Mr Albanese will host Mr Li and his 200-strong contingent for the annual leaders meeting at Parliament House in Canberra on Monday, where security has been tightened in anticipation of large anti- and pro-China protests.
Temporary wire fencing has been constructed around public walkways and roads leading to parliament, which one source said was to prevent a repeat of the 2008 Beijing Olympics torch relay when pro-Tibet protesters reported being “heavied” by Chinese students.
As Mr Li announced China would be loaning two new pandas to the Adelaide Zoo, anti-Chinese Communist Party protesters outside waved Uyghur, Tibetan and Hong Kong flags and yelled slogans like “human lives over profit”.
Mr Li has described the China-Australia relationship as “back on track,” and advocated for “shelving differences” between the nations.
But Ms Wong has not used the term “shelve,” instead saying the goal of “stabilisation” was to ensure Australia could engage with China to “deal with” differences.
Ms Wong said Australia was “deeply concerned” about Beijing’s military actions in the Taiwan Strait, which increased the “risk of miscalculation” or a “mistake”.
She also vowed the government would continue to advocate for Dr Yang and said the “world does look to China” to “use its influence” to end Russia’s war against Ukraine.
Supporters of Dr Yang, who was handed a suspended death sentence in China earlier this year, have called on Mr Albanese to use his meeting with Mr Li to “directly demand” the academic’s release on medical parole or transfer to Australia.
In a statement they said Dr Yang was a “political prisoner” falsely accused of espionage, but really jailed for his writings “in support of individual freedoms, constitutional democracy and rule-of-law”.

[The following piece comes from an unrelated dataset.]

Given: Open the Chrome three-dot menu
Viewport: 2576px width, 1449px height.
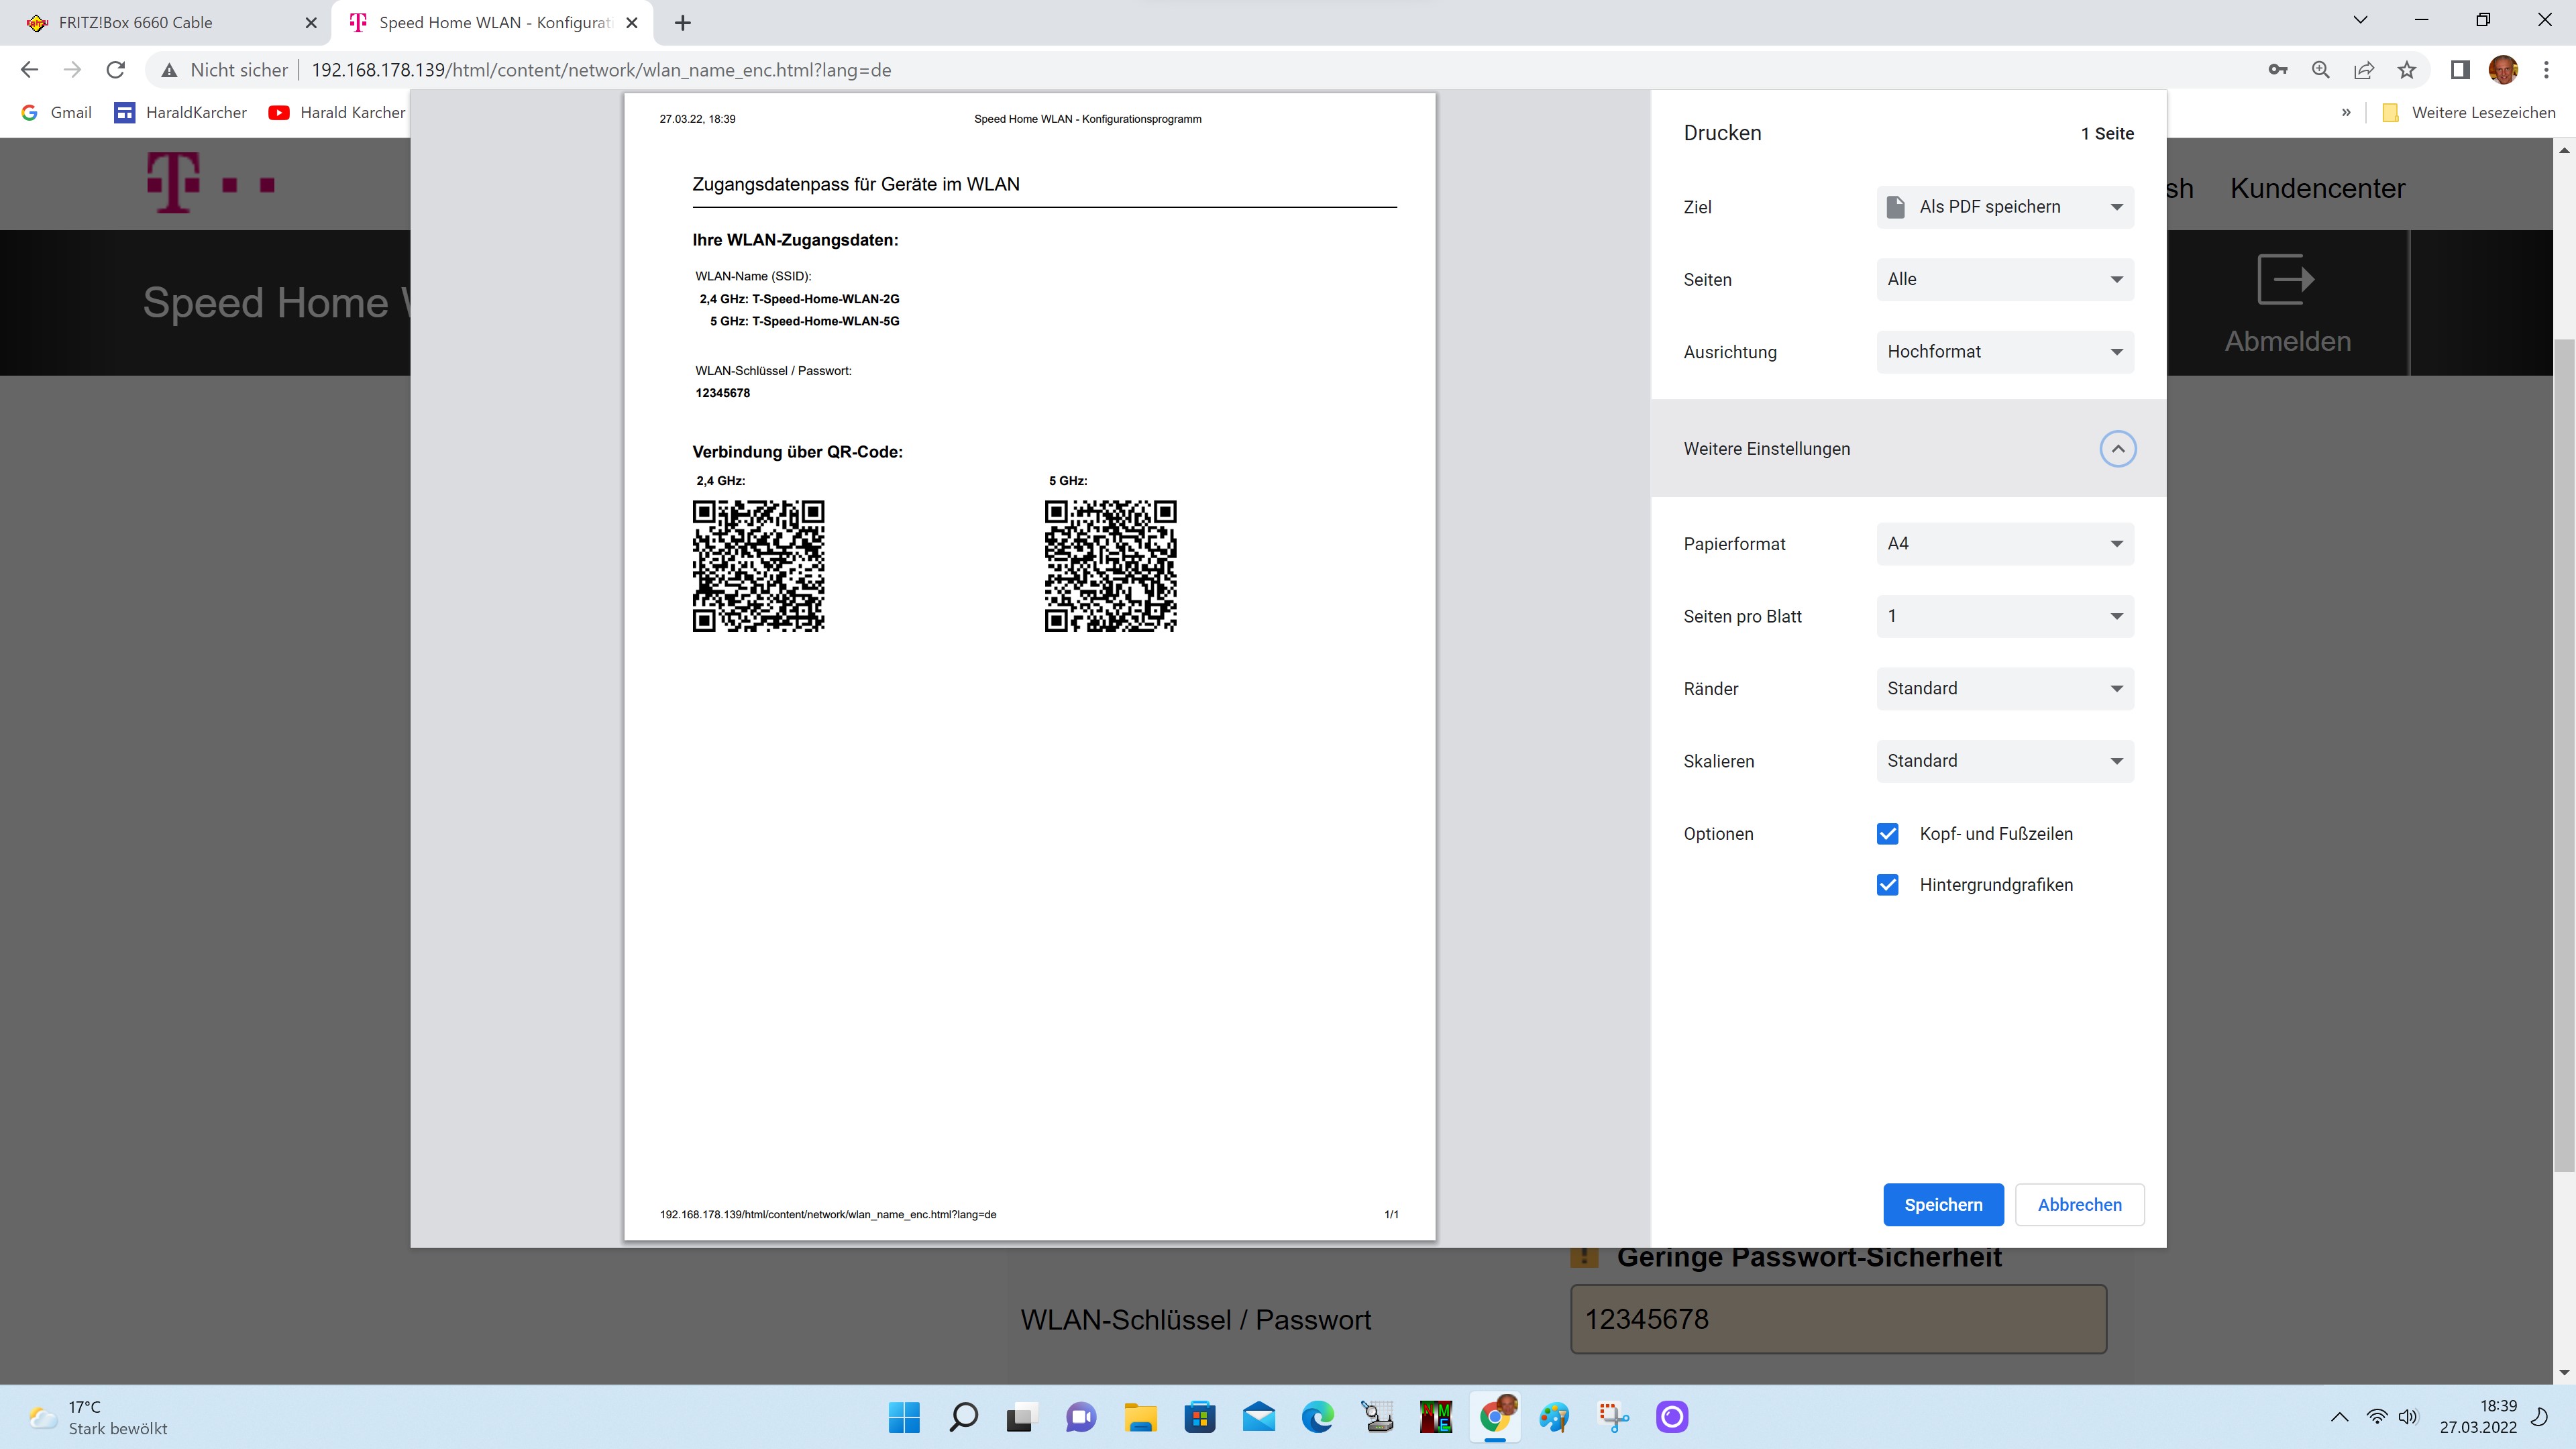Looking at the screenshot, I should 2546,70.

It is understood Dr Yang’s immediate family has refrained from public comment since the sentencing in February in hopes of the decision being overturned, but a review upheld the punishment late last month.
Strategic Analysis Australia director Michael Shoebridge said Australia could not “shelve” its differences with China, when the latter continued to jail citizens, hack government and corporate organisations and endanger the lives of ADF personnel.

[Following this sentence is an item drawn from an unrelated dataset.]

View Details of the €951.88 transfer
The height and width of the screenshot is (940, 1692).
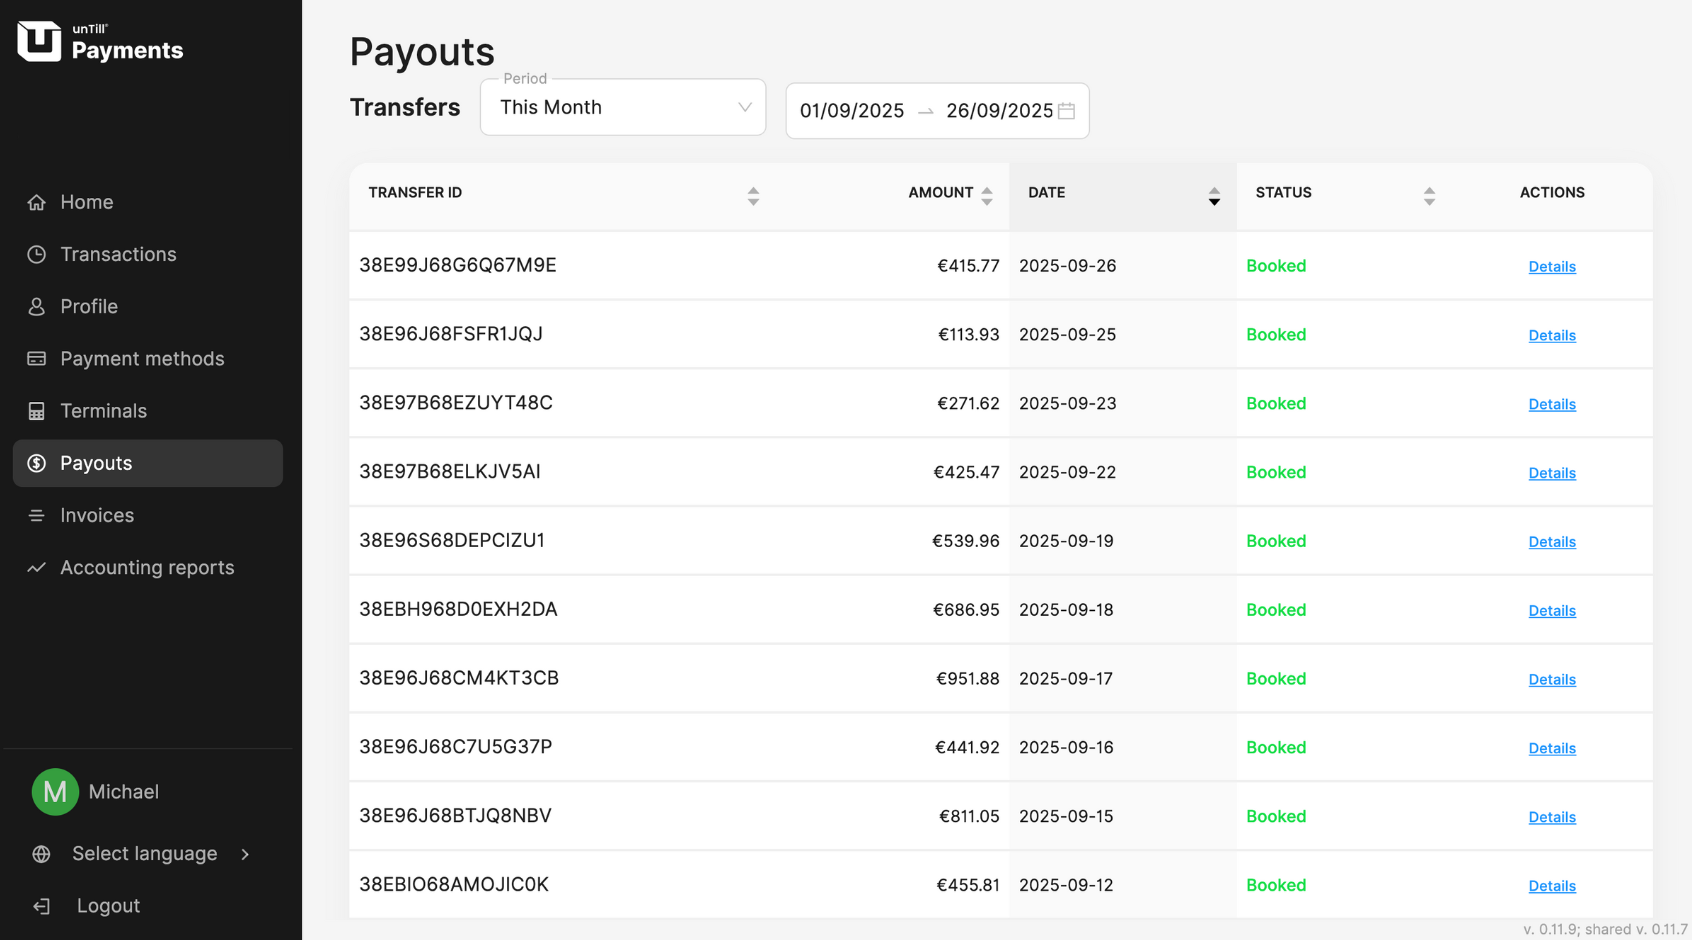coord(1551,680)
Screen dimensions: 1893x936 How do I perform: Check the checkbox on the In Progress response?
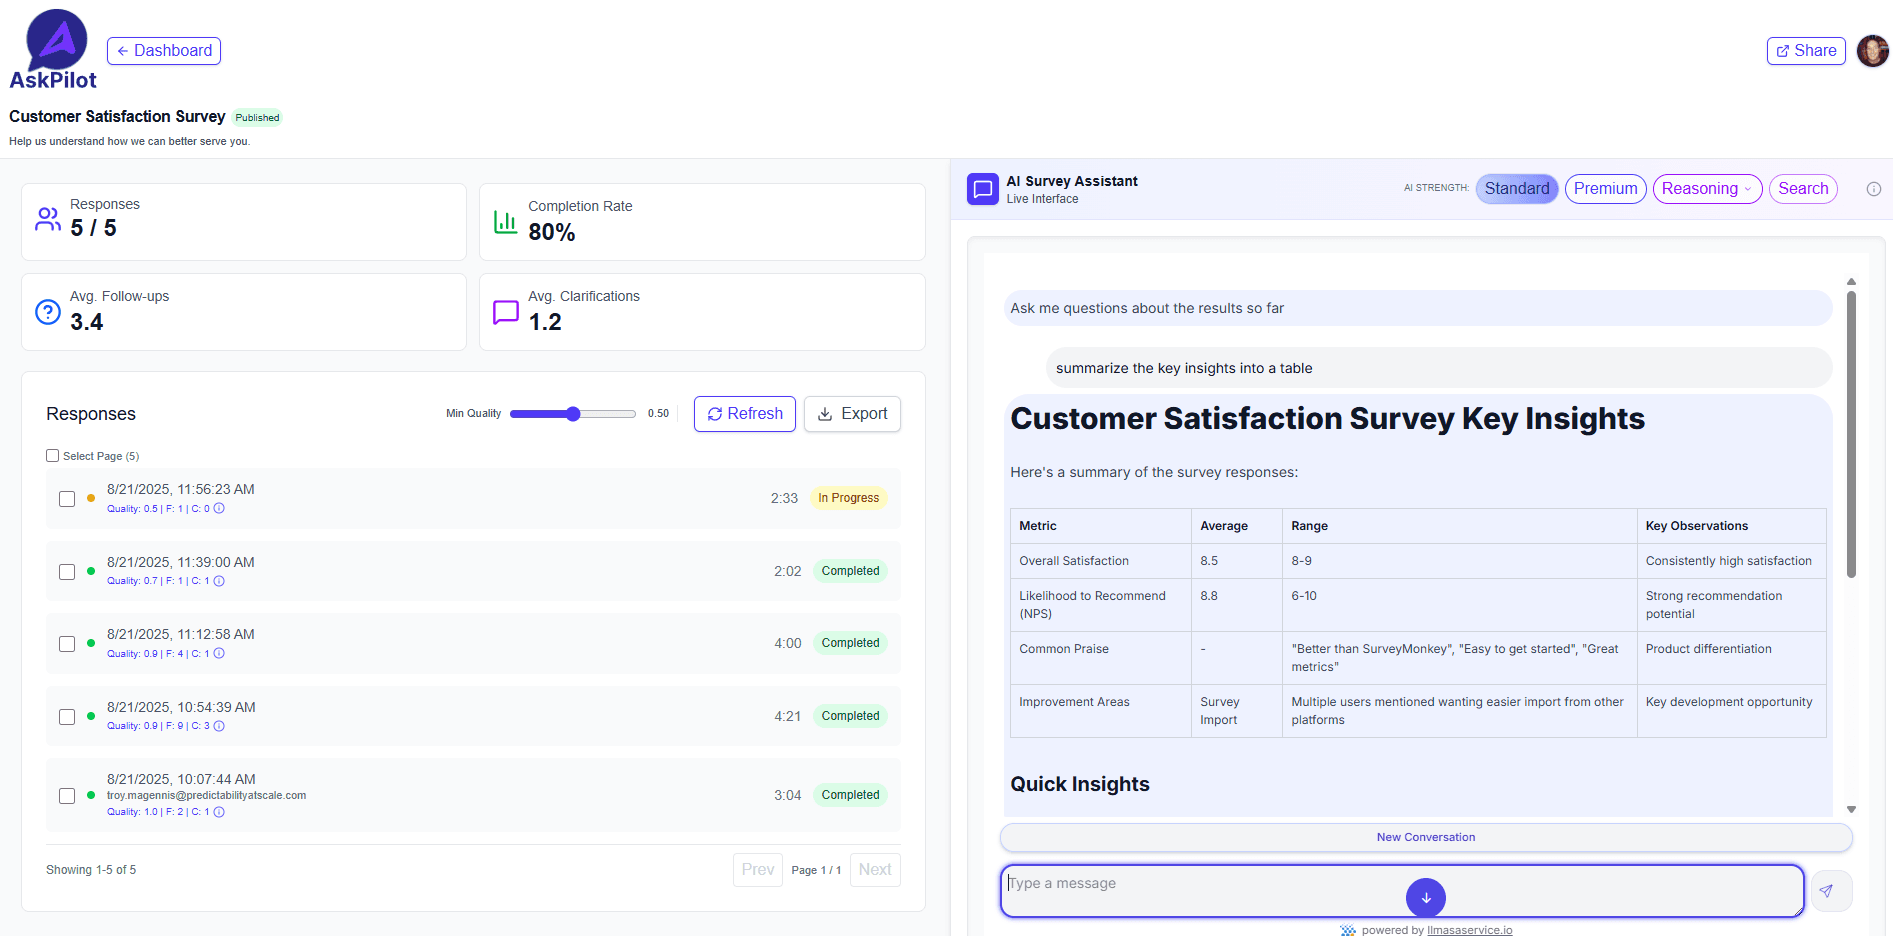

“Looking at the panda propaganda and toasting with wine, the harder the Albanese Government tries to make Premier Li’s visit wholly positive event, the more jarring it is,” he said.
Mr Shoebridge said fencing off protesters and allowing Mr Li to forego any press conference with Australian media went against the nation’s democratic principles.
“Why is our government is creating a new normal where when foreign leaders visit Australia that they have no engagement with our democracy,” he said.
Australia is also expecting the removal of trade impediments on seafood exports, the last sector still impacted by China’s campaign of economic coercion launched in the wake of the Morrison Government’s call for an inquiry into the origins of Covid-19.
Wine, barley, timber and coal are among the exports that have resumed entering China, which Trade Minister Don Farrell said had been achieved without “kowtowing” to the Chinese Government.